Мартьяныч неторопливо записал, вернул оружие Дроздову, достал из другого ящика и протянул ему три густо отливающие маслом полные обоймы патронов:
— Держи припас, товарищ Дроздов.
Дроздов взял магазины, загнал один из них в полую рукоять браунинга, сунул пистолет в свою пустую кобуру, застегнул ее, две запасные обоймы положил в карман шинели.
— Владей, Алексей Евгеньевич, рази врагов революции! — торжественно произнес Важин.
— Я постараюсь, — серьезно сказал Дроздов.
Зябко и неуютно было в сыром осеннем лесу. Стлался по земле между стволами клочковатый предвечерний туман. Далеко в чаще кукушка тоскливо высчитывала остаток чьего-то чужого века. По берегу глухого таежного ручья, тихонько позвякивая шпорами, прохаживались двое: широкоплечий приземистый азиат в черкеске с погонами корнета и смуглым неподвижным лицом убийцы и атлетического сложения высоколобый есаул с желтыми лампасами забайкальских казаков, с нездоровыми мешками под глазами, орлиным носом над злым тонкогубым ртом. На руке есаула висела нагайка. Рядом с ним, шаг в шаг, мягко ступала, высунув розовый язык, ухоженная немецкая овчарка величиной с теленка. Корнет меланхолически зевнул и тоскливо произнес:
— Скучно живем, есаул. Рубим, стреляем. Надоело… Вот у нас в дикой дивизии врага сразу не кончали. Сломают хребет и оставят в степи. Двинуться не может, лежит долго-долго. Беркут глаза выклюет, а он все живет. Потом зной сожжет либо волки сожрут. Попробуем, а, есаул?.. Все веселей.
Он без надежды уставился на есаула.
— Замолчи, Кадыров, — раздраженно сказал горбоносый, не поворачивая головы.
Азиат равнодушно смолк. Потом, усмехнувшись, сказал:
— Нервничаешь, есаул. Уходить надо.
Горбоносый в сердцах хлестнул нагайкой по стволу осины, оставив на нежной голубоватой коре глубокий шрам.
— Нельзя за кордон пустыми уходить! — сказал он с лютой тоской, глядя в пространство. — Кишки выпустят в Маньчжурии за невыполнение приказа!
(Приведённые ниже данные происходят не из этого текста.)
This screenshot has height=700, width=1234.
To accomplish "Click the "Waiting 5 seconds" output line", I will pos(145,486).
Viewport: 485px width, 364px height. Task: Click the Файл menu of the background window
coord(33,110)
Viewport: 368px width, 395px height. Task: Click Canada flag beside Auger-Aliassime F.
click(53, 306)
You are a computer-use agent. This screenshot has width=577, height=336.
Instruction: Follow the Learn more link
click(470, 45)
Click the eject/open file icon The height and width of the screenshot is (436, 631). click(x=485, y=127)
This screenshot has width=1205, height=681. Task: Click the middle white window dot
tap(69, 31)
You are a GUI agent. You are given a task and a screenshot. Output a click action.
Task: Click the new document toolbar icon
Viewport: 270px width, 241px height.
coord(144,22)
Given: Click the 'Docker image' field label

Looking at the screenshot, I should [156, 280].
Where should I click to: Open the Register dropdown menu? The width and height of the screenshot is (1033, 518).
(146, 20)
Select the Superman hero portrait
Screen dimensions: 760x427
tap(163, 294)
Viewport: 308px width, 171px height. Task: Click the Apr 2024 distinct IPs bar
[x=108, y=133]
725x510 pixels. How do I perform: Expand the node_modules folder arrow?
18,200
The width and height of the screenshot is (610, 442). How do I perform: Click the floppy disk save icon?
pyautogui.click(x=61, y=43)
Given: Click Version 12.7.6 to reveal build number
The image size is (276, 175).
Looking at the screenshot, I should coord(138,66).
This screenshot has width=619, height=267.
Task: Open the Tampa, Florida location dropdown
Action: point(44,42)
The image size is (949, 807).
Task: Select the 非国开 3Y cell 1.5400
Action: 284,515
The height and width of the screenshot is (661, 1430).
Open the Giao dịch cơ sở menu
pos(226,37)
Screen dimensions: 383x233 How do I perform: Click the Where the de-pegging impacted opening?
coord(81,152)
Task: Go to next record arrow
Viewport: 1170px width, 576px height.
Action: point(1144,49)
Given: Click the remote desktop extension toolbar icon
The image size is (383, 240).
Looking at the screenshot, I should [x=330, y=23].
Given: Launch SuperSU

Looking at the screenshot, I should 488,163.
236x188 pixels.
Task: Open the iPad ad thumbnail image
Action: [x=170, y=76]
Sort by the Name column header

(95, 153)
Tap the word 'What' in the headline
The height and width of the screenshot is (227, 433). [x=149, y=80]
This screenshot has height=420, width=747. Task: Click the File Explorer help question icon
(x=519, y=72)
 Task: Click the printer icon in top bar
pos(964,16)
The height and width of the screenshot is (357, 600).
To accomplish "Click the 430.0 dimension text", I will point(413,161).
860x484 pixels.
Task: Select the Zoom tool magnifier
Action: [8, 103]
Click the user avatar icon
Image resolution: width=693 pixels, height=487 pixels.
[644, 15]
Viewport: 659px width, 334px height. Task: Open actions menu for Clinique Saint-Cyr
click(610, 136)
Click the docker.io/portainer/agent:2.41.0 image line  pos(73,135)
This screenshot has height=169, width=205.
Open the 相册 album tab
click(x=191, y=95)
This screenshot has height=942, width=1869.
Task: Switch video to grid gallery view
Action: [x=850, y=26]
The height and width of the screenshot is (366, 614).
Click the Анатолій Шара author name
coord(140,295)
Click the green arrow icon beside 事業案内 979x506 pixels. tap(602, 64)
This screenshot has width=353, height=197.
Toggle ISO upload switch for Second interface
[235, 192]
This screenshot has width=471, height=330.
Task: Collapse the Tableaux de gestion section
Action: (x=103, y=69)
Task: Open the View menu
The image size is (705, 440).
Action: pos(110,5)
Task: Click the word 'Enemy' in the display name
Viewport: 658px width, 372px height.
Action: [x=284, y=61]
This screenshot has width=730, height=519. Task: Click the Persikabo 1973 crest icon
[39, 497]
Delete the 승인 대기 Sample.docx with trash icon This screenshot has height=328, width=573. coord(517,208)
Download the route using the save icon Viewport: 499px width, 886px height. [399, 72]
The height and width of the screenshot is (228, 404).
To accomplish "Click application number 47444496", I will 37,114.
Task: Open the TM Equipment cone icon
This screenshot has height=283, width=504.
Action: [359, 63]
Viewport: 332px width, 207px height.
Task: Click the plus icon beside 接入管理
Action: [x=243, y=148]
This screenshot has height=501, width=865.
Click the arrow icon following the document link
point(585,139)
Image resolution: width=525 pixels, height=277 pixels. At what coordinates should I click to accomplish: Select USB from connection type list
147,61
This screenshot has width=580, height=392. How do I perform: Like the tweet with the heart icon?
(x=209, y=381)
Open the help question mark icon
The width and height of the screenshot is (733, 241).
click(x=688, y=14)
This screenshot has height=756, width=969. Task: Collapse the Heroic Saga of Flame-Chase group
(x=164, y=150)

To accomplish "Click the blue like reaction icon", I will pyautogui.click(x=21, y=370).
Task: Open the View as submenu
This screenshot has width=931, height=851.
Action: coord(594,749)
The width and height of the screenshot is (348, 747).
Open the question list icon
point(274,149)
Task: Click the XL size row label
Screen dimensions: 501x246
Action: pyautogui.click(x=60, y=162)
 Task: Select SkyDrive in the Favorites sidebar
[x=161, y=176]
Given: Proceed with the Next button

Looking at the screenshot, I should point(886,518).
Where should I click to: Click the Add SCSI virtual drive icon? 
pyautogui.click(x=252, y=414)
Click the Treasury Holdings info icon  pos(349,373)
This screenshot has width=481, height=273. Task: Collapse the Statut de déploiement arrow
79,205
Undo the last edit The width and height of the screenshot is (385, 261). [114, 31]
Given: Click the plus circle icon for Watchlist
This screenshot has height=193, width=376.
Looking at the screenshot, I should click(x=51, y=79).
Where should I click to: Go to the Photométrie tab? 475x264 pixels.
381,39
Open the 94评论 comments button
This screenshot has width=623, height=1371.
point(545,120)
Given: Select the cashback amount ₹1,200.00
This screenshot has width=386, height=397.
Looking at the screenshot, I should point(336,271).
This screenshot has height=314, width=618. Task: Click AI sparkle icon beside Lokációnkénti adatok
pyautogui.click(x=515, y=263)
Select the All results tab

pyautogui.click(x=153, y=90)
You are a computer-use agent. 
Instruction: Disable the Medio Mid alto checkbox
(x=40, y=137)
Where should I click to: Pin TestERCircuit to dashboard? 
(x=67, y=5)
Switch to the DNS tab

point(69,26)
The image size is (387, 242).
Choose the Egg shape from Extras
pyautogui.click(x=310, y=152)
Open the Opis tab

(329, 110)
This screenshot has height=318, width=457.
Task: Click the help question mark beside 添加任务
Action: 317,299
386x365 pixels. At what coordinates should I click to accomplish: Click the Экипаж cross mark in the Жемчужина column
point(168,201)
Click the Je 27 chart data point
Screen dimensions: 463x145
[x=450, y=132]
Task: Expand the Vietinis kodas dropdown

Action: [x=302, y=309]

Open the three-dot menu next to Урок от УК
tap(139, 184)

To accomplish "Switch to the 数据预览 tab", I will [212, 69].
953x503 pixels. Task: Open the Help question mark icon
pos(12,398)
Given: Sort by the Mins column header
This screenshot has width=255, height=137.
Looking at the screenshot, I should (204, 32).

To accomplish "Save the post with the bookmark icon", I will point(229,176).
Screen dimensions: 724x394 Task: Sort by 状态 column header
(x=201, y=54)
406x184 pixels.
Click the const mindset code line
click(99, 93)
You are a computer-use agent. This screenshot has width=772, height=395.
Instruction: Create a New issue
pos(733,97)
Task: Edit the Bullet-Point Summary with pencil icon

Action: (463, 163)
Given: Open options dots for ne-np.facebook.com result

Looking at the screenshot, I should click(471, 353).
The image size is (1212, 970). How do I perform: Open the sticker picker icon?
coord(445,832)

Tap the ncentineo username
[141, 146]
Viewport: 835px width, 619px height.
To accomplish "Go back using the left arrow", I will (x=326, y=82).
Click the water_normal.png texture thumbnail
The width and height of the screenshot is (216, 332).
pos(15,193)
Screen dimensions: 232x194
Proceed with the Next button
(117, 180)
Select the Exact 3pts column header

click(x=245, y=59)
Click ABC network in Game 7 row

— Как же это? — глухо спросил Кадыров. — Ты ведь всю головку харбинскую знаешь. Разве наша вина, что сорвалось?.. А, Мещеряков?.. Что молчишь?.. Может, помилуют?..
— Не помилуют, — жестко, словно приговор, произнес Мещеряков. — Им виноватые нужны.
Верный пес, учуяв в голосе хозяина беду, подошел к нему вплотную и, умильно виляя хвостом, потерся боком о надраенное до зеркального блеска хромовое голенище есаула.
— Худо, Шериф. — Мещеряков грустно посмотрел в преданные глаза овчарки и ласково потрепал ее по холке. — Худо, хоть в петлю полезай.
Шериф сочувственно глядел в глаза есаулу.
Этим же пасмурным осенним днем Дроздов и Важин прогуливались по главной улице Воскресенска. Дроздов равнодушно разглядывал огромные пестрые вывески всех мыслимых расцветок и фасонов. В витрине парикмахерской «Куафер Альберт» красовались тщательно завитые женские парики — рыжие, темно- и светло-русые, цвета воронова крыла. Сквозь стекло было видно, как тщедушный прилизанный маэстро, усердно щелкая ножницами, мотыльком порхал вокруг вольготно развалившегося в кресле здоровенного красномордого дяди. В витрине магазина «Радость для всех» стройные длинноногие с осиными талиями манекены соблазняли прохожих костюмами и платьями новейших фасонов. У прилавка краснощекая комсомолочка в алой косынке и застенчивый малый в очках робко приценивались к детскому матросскому костюмчику.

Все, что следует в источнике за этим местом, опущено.